- Task details: All of the data below is to be output without alteration.

- Task input:
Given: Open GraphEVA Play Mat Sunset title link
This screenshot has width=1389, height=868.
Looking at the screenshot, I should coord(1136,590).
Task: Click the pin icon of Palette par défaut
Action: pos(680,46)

- Task result:
Given: Open GraphEVA Play Mat Sunset title link
This screenshot has width=1389, height=868.
Looking at the screenshot, I should coord(1136,590).
Task: Click the pin icon of Palette par défaut
Action: pos(680,46)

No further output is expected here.